WHAT NEEDS TO BE DONE: Output all entries verbatim. Skip pictures.

MATERIAL PROVIDED:

......

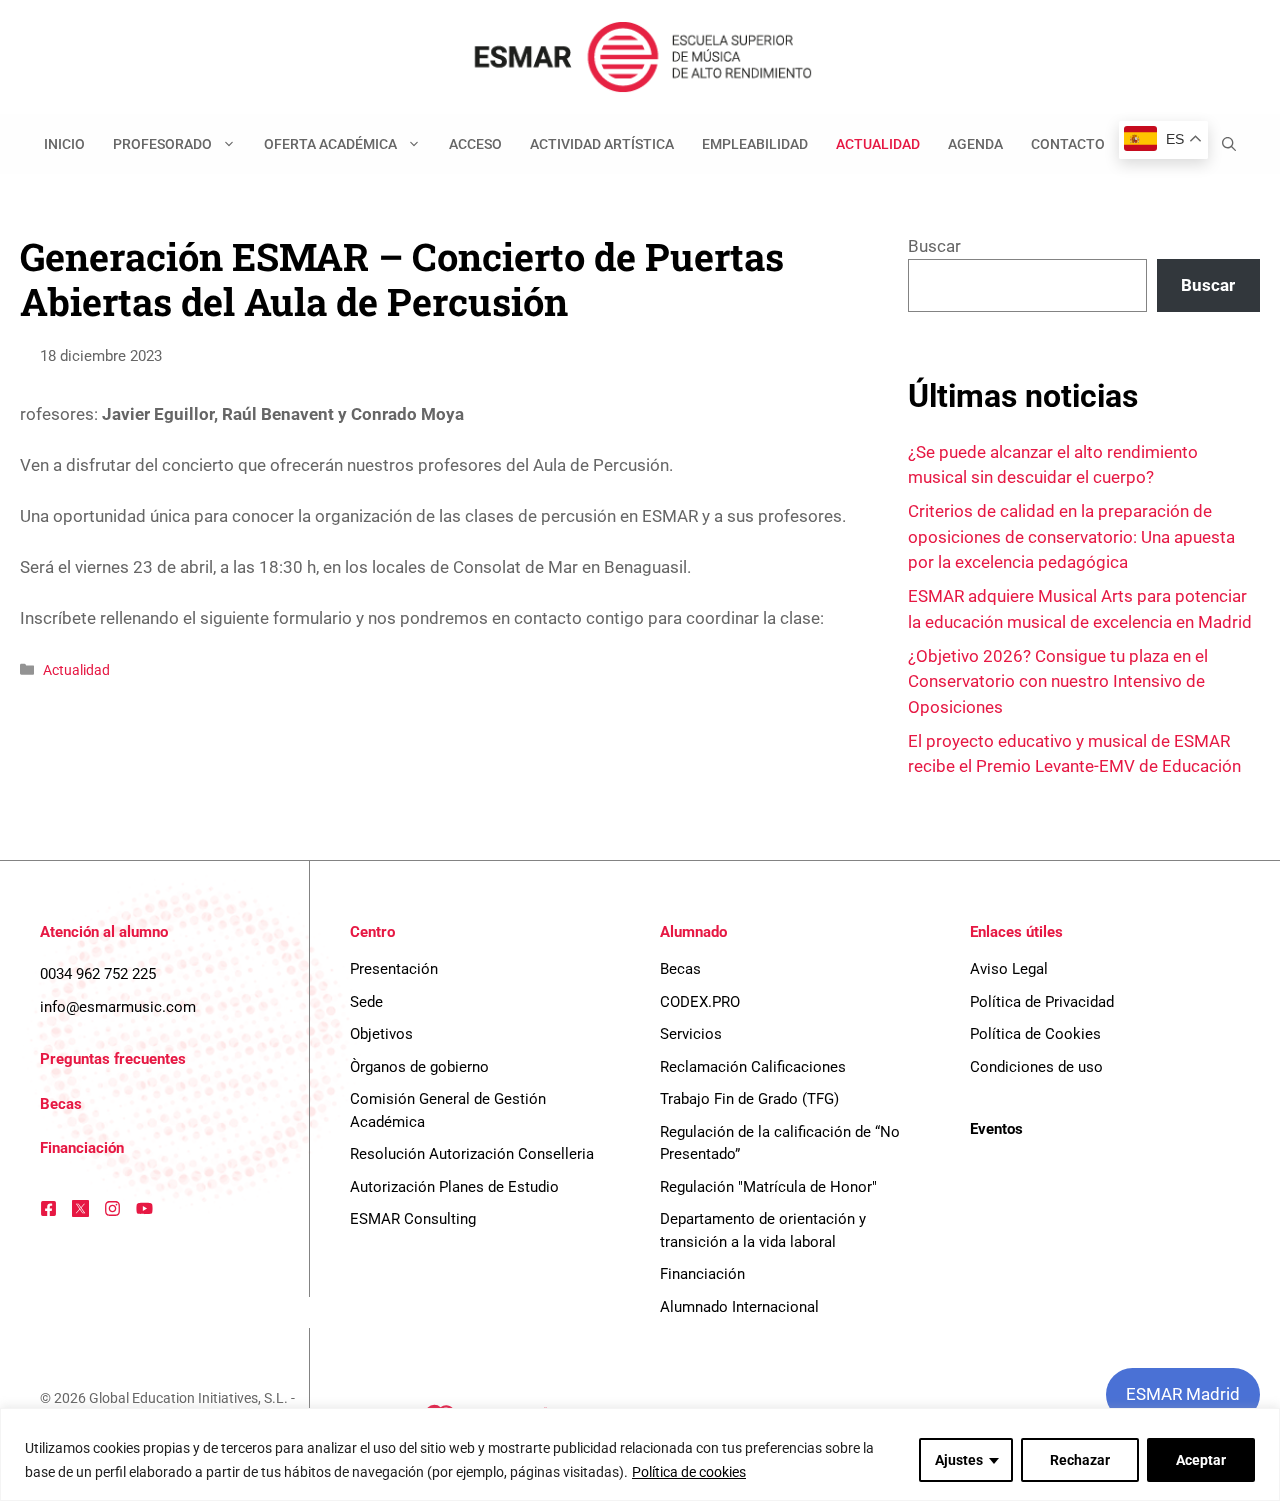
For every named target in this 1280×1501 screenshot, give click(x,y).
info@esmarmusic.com (118, 1007)
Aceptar (1201, 1460)
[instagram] (112, 1208)
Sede (366, 1002)
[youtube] (144, 1208)
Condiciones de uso (1036, 1067)
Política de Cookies (1035, 1034)
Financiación (82, 1148)
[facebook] (48, 1208)
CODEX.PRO (700, 1002)
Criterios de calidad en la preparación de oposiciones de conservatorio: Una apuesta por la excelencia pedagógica (1071, 536)
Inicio (64, 144)
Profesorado (162, 144)
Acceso (475, 144)
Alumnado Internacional (739, 1307)
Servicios (691, 1034)
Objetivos (381, 1034)
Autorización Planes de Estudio (454, 1187)
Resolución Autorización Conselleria (472, 1154)
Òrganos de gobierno (419, 1067)
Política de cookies (689, 1472)
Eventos (996, 1129)
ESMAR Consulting (413, 1219)
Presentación (394, 969)
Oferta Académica (330, 144)
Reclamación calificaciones (753, 1067)
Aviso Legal (1009, 969)
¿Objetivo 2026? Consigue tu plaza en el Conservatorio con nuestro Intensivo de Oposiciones (1058, 681)
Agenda (975, 144)
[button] (1229, 144)
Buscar (934, 246)
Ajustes (959, 1460)
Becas (61, 1104)
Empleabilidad (755, 144)
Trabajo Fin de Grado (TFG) (749, 1099)
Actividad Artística (602, 144)
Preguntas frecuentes (113, 1059)
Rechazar (1080, 1460)
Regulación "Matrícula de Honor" (768, 1187)
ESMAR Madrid (1183, 1394)
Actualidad (878, 144)
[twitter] (80, 1208)
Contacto (1068, 144)
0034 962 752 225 (98, 974)
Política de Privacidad (1042, 1002)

......

YOUR RESPONSE:
For every named target in this 1280×1501 screenshot, give click(x,y).
info@esmarmusic.com (118, 1007)
Aceptar (1201, 1460)
[instagram] (112, 1208)
Sede (366, 1002)
[youtube] (144, 1208)
Condiciones de uso (1036, 1067)
Política de Cookies (1035, 1034)
Financiación (82, 1148)
[facebook] (48, 1208)
CODEX.PRO (700, 1002)
Criterios de calidad en la preparación de oposiciones de conservatorio: Una apuesta por la excelencia pedagógica (1071, 536)
Inicio (64, 144)
Profesorado (162, 144)
Acceso (475, 144)
Alumnado Internacional (739, 1307)
Servicios (691, 1034)
Objetivos (381, 1034)
Autorización Planes de Estudio (454, 1187)
Resolución Autorización Conselleria (472, 1154)
Òrganos de gobierno (419, 1067)
Política de cookies (689, 1472)
Eventos (996, 1129)
ESMAR Consulting (413, 1219)
Presentación (394, 969)
Oferta Académica (330, 144)
Reclamación calificaciones (753, 1067)
Aviso Legal (1009, 969)
¿Objetivo 2026? Consigue tu plaza en el Conservatorio con nuestro Intensivo de Oposiciones (1058, 681)
Agenda (975, 144)
[button] (1229, 144)
Buscar (934, 246)
Ajustes (959, 1460)
Becas (61, 1104)
Empleabilidad (755, 144)
Trabajo Fin de Grado (TFG) (749, 1099)
Actividad Artística (602, 144)
Preguntas frecuentes (113, 1059)
Rechazar (1080, 1460)
Regulación "Matrícula de Honor" (768, 1187)
ESMAR Madrid (1183, 1394)
Actualidad (878, 144)
[twitter] (80, 1208)
Contacto (1068, 144)
0034 962 752 225 (98, 974)
Política de Privacidad (1042, 1002)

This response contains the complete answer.